Settlement Reached In Death Of Electrocuted Santa Fe Worker – Albuquerque Journal, Associated Press
The city of Santa Fe and the New Mexico Environment Department have reached a settlement involving the death of a city employee who was electrocuted in April 2019.
The Albuquerque Journal reported Wednesday that the agreement happened about a year after Tobin Williams was electrocuted while trying to replace a light fixture at the Santa Fe Community Convention Center. He had no training as an electrician.
No lawsuit has been filed on behalf of the family. The settlement says the city would pay $120,000, with more than half dedicated to training and safety improvements.
City spokeswoman Lilia Chacon declined comment until the settlement is official.
Fire Danger Level Elevated In Southwestern New Mexico – Associated Press
Forest Service officials say the threat of wildfires is rising in southwestern New Mexico.
Gila National Forest officials on Thursday cited strong winds, low humidity and the recent discovery of an abandoned campfire for a decision by fire managers to raise the forest's fire danger level to moderate, up from low.
Forest officials said campers and other visitors should practice fire safety. That includes taking steps such as never leaving a fire unattended, clearing flammable material from within at least 5 feet in all directions and making a fire only if a shovel and enough water to put out the fire are on hand.
Appeals Grow To Close US National Parks During Pandemic - By Ellen Knickmeyer, Felicia Fonseca and Travis Loller, Associated Press
The Trump administration is sticking with its crowd friendly waiver of entrance fees at national parks during the coronavirus outbreak.
That's even as managers at some parks try and fail to keep tens of thousands of hikers and tourists a safe distance apart and as communities appeal for shutdowns at some parks that are still open.
Communities around Grand Canyon National Park are among those asking for a shutdown, saying they fear more local spread of the coronavirus.
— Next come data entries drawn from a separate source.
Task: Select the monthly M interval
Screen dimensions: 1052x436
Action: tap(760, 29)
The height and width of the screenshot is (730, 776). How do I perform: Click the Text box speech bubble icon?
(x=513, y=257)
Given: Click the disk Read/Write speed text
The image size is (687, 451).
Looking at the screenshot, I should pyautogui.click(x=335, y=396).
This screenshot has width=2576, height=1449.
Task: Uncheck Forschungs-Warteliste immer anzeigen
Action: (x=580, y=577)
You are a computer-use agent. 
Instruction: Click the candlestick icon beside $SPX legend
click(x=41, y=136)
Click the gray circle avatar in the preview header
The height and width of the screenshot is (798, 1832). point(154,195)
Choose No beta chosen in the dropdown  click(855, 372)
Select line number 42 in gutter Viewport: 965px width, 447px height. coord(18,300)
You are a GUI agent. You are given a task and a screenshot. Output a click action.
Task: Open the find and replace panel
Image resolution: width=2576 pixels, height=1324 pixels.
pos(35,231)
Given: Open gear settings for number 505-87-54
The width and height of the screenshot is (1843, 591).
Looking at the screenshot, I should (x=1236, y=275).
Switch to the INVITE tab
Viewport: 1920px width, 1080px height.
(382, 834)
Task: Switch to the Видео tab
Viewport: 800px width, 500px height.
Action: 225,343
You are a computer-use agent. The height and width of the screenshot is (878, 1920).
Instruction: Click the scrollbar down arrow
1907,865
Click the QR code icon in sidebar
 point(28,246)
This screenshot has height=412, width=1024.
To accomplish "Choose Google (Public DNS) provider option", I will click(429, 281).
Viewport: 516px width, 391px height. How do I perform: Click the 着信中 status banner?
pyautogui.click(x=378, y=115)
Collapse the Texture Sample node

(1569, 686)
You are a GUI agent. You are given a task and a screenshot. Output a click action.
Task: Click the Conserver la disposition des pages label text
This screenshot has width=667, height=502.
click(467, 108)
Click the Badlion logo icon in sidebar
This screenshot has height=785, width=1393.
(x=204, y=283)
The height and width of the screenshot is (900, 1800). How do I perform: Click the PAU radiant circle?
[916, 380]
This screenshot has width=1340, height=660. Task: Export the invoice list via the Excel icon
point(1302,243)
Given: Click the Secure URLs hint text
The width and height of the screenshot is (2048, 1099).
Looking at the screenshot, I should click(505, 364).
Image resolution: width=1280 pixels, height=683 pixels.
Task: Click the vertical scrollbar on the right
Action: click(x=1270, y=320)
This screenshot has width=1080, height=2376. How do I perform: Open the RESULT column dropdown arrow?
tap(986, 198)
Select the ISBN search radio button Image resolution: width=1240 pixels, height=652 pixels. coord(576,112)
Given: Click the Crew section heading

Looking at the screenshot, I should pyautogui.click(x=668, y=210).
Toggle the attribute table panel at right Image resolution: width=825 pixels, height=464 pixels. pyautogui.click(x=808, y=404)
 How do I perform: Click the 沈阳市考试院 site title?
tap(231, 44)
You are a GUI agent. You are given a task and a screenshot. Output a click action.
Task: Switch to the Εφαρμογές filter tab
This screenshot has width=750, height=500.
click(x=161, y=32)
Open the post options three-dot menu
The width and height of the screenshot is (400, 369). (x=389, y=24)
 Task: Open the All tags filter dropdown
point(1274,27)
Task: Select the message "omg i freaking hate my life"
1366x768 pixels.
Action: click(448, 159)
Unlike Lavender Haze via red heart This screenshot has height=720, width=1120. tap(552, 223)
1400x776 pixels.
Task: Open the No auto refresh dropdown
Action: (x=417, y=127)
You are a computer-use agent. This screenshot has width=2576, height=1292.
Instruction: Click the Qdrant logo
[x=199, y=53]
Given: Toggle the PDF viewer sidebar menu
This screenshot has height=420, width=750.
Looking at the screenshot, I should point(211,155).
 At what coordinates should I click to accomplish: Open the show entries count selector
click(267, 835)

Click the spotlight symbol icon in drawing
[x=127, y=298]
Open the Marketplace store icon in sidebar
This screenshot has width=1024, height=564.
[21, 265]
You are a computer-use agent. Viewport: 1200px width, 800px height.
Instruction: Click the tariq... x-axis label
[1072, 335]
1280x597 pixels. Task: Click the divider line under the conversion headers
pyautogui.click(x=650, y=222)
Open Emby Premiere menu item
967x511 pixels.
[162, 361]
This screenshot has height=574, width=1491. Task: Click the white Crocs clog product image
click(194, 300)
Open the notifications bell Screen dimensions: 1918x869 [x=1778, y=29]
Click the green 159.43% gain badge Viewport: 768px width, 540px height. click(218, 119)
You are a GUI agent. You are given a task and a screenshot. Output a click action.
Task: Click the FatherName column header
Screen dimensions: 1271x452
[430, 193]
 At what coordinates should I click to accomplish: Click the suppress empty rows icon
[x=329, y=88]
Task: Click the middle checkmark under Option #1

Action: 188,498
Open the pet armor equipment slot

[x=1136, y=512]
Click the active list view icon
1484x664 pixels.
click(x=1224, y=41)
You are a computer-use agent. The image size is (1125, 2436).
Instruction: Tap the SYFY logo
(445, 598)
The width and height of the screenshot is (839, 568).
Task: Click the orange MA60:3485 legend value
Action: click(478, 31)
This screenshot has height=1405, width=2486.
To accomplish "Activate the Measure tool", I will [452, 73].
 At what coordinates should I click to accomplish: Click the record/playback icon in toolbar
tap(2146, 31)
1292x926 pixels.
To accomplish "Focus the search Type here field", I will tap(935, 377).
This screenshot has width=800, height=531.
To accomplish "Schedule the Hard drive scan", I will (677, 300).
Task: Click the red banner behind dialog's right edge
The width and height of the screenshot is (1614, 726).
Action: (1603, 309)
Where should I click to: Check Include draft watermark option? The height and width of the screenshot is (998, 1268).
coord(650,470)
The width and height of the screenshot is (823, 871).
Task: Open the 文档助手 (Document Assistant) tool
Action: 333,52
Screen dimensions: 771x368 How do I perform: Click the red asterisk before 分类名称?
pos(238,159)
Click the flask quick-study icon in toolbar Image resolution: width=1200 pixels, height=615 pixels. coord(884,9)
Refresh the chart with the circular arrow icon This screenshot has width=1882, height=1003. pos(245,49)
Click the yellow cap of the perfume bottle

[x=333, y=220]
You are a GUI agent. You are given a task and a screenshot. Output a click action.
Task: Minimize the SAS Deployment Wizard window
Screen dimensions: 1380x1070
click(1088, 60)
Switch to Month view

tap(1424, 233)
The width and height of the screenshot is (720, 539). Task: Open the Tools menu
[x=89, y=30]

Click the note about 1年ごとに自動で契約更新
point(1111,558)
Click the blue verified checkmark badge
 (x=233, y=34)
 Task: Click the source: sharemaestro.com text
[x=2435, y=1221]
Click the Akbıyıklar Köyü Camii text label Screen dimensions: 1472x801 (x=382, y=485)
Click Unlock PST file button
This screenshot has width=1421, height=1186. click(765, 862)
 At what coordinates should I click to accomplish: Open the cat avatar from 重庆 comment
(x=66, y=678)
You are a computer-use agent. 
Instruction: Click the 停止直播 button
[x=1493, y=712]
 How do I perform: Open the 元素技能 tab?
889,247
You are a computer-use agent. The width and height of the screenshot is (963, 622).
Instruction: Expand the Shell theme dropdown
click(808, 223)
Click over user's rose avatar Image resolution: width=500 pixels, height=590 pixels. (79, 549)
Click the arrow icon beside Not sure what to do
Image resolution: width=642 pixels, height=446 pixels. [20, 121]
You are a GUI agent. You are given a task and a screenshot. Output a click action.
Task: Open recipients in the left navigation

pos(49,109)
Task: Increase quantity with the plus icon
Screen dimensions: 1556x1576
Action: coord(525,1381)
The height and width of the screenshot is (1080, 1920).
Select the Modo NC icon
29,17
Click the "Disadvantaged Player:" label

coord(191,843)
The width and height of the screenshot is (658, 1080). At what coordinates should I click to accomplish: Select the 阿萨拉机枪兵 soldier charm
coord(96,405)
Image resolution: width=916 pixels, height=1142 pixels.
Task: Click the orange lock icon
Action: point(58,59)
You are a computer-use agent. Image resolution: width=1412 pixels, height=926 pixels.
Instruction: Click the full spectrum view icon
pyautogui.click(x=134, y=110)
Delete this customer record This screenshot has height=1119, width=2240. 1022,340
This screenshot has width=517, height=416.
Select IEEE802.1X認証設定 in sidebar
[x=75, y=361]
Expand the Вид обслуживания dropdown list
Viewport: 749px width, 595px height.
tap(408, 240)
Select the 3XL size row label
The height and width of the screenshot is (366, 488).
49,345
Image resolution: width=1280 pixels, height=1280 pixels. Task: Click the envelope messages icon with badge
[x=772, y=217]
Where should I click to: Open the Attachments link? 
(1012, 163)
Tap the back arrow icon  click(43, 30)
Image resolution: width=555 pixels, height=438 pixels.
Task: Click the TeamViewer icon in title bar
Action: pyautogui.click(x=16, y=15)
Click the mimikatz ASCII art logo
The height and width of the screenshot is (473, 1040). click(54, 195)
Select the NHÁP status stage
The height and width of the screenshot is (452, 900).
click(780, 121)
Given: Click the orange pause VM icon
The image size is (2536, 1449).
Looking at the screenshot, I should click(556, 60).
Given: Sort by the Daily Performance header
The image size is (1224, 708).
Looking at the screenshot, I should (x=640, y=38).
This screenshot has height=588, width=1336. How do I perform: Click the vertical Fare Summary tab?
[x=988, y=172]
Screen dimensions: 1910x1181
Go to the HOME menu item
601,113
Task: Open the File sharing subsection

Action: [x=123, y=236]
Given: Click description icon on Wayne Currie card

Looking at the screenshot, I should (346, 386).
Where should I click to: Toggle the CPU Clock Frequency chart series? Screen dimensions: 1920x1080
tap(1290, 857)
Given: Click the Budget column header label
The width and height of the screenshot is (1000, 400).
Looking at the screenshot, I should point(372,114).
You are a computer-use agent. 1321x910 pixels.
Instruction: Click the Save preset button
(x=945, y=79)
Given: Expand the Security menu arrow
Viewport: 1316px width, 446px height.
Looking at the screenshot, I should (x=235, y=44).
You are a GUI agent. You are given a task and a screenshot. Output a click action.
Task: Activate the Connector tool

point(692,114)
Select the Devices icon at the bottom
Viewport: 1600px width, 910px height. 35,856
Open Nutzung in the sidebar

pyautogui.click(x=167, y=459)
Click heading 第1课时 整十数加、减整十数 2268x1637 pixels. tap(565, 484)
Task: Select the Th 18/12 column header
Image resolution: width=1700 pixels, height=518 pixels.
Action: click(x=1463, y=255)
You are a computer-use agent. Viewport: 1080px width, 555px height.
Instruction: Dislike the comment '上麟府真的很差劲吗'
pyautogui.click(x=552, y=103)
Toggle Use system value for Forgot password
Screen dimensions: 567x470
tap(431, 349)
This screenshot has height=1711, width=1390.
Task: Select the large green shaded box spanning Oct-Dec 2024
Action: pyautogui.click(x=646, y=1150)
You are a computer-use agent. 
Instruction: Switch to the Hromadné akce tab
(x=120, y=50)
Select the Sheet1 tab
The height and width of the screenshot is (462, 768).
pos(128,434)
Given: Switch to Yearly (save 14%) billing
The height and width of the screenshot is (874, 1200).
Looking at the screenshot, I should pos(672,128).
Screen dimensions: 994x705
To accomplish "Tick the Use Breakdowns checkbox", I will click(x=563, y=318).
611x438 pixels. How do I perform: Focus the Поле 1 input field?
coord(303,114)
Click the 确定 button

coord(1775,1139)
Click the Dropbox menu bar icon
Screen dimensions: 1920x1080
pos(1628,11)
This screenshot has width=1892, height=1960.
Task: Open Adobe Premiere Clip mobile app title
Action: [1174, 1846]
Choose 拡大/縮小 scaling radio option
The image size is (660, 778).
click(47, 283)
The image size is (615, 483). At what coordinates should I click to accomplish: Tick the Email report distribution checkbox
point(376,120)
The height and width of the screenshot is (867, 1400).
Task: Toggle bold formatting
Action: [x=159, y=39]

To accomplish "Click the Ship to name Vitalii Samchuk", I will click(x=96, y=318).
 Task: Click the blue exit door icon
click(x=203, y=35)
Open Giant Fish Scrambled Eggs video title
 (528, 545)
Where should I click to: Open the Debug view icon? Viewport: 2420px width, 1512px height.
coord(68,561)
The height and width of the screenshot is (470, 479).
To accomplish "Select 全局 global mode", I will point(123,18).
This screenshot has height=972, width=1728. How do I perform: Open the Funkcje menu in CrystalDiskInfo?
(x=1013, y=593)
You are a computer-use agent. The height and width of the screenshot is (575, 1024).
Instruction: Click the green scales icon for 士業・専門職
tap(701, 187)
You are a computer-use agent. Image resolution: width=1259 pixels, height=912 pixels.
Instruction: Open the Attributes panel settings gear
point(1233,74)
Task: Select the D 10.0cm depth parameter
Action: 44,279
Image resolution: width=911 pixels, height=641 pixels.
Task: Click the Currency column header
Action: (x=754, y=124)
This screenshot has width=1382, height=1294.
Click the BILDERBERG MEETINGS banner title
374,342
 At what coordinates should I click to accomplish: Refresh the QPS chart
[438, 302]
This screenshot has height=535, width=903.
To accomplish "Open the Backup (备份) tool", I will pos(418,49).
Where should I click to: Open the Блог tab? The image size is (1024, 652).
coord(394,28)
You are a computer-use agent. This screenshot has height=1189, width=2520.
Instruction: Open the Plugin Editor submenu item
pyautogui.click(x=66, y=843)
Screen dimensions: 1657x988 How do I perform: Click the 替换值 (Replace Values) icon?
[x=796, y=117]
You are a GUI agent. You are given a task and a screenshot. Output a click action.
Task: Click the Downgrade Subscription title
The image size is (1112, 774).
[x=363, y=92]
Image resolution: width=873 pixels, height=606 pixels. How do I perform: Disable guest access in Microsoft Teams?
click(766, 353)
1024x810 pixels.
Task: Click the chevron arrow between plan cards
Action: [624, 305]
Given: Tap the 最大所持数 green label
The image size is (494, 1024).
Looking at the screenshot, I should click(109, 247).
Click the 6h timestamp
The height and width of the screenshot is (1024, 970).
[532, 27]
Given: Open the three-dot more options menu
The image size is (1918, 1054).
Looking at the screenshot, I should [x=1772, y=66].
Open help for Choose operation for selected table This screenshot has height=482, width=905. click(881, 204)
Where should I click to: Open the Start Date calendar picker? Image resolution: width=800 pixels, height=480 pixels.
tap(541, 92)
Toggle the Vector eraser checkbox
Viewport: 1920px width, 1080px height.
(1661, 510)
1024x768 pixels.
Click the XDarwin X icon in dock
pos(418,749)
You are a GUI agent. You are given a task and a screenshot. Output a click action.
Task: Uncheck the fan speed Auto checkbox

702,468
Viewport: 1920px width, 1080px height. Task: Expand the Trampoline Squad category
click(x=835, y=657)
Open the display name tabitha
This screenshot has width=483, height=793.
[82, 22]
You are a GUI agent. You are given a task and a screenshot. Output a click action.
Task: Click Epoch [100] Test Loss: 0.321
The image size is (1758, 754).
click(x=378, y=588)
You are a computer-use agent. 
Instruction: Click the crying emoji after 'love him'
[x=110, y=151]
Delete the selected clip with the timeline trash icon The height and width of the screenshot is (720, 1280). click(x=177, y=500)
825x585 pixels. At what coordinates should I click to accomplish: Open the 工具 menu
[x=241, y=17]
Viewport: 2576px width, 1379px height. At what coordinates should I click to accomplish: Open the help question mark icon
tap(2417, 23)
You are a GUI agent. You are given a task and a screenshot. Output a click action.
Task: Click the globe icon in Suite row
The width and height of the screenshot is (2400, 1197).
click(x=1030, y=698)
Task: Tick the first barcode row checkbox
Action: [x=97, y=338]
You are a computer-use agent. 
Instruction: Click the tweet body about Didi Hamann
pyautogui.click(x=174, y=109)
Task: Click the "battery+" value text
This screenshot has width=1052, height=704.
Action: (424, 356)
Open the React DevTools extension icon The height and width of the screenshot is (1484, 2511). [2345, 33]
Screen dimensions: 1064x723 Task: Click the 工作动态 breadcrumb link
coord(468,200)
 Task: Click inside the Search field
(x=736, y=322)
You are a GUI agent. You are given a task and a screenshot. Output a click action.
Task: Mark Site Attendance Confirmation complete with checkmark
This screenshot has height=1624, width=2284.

The Interior Department says there's been no decision on that request.
The Trump administration agreed last week to close some parks, including Yellowstone, Grand Teton and the Great Smoky Mountains, after requests from the park managers.
The Navajo Nation, which has 69 confirmed cases of the coronavirus, closed tribal parks, placed restrictions on businesses and issued a stay-at-home order for residents on the vast 27,000-square-mile reservation that extends into Utah, New Mexico and Arizona.